[Available records Boundary: Start]

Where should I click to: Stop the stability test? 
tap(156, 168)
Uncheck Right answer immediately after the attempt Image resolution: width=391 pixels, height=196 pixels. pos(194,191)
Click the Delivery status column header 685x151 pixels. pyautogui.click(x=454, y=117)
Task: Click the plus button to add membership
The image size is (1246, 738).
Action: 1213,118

[Available records Boundary: End]
[Available records Boundary: Start]

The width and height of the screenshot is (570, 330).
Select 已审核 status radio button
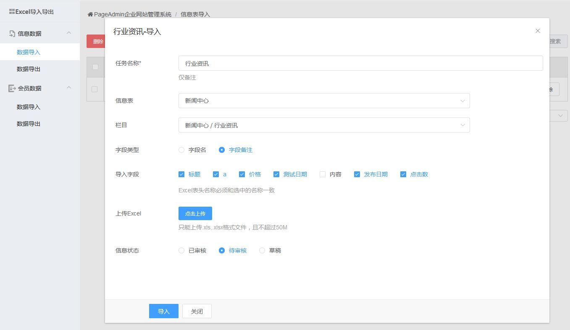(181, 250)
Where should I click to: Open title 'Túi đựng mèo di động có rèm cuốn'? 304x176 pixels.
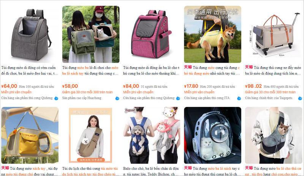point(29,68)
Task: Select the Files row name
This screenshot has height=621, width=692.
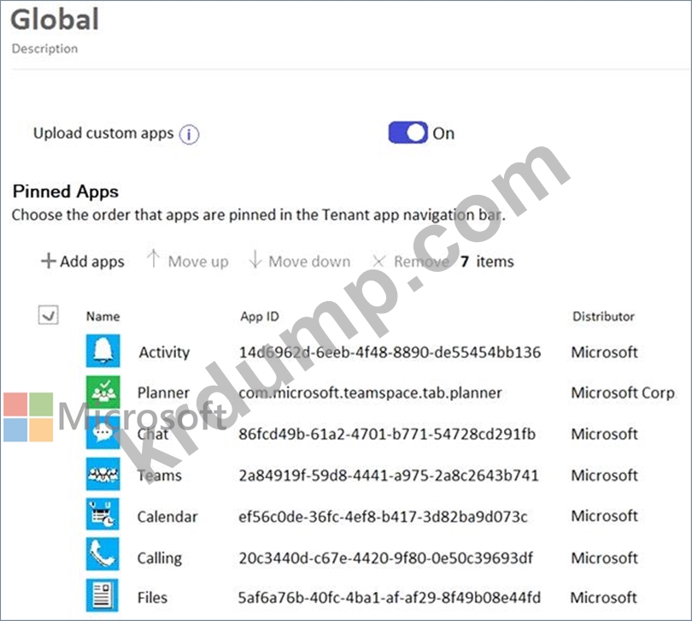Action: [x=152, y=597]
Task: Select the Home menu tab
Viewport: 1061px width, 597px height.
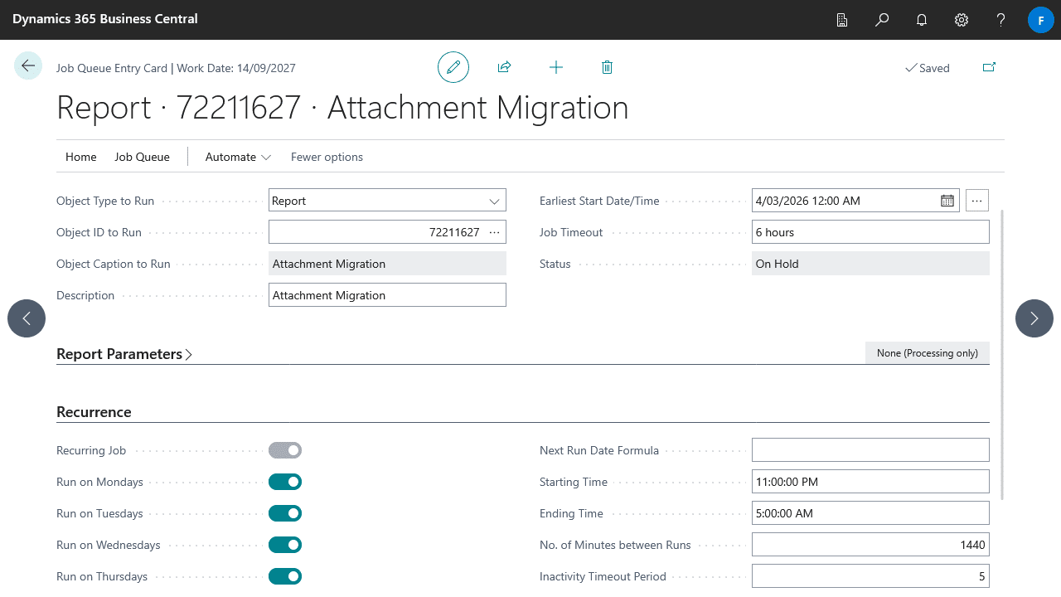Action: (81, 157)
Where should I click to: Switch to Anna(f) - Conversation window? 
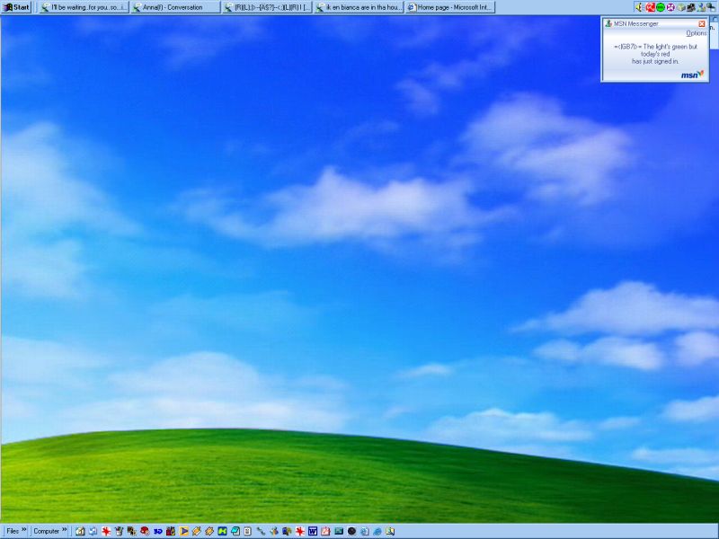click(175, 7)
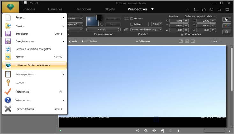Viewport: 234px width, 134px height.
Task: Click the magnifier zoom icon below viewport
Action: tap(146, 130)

[Available records Boundary: End]
[Available records Boundary: Start]

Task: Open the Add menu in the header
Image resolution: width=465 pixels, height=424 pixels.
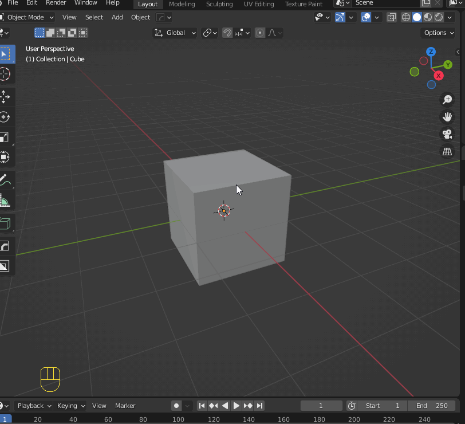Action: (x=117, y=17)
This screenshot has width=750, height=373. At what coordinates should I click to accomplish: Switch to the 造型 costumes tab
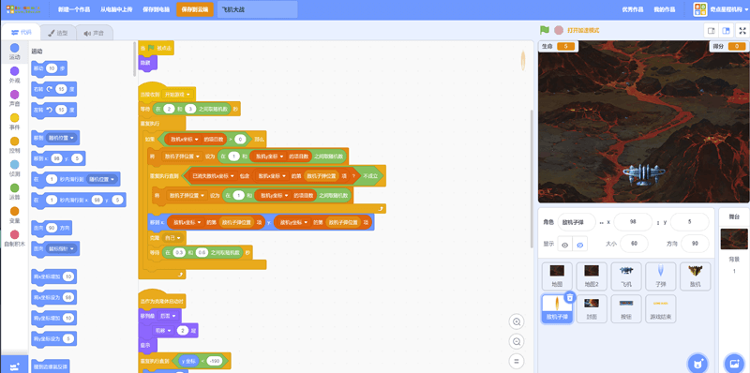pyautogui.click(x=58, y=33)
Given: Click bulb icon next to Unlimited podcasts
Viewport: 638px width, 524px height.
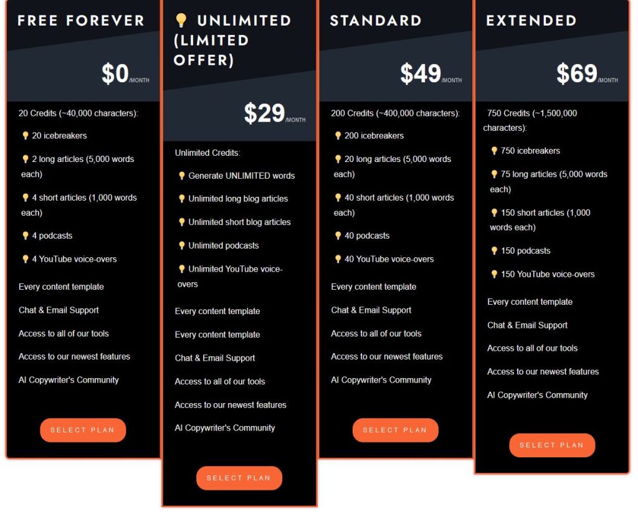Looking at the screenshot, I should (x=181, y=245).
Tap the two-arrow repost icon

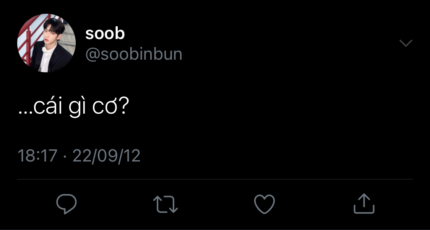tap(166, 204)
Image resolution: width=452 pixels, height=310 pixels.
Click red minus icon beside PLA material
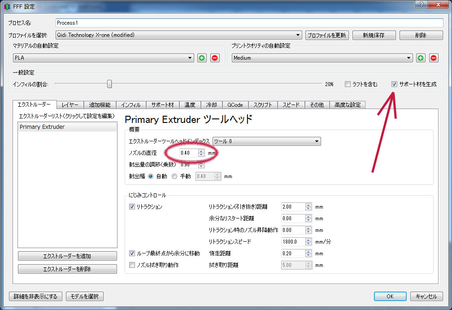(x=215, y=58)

[Available records Boundary: End]

What you have to do
Please return every line of the records that contains the word "menu".

Response to this exercise
Task: Select the Home menu tab
Task: Open the Add menu in the header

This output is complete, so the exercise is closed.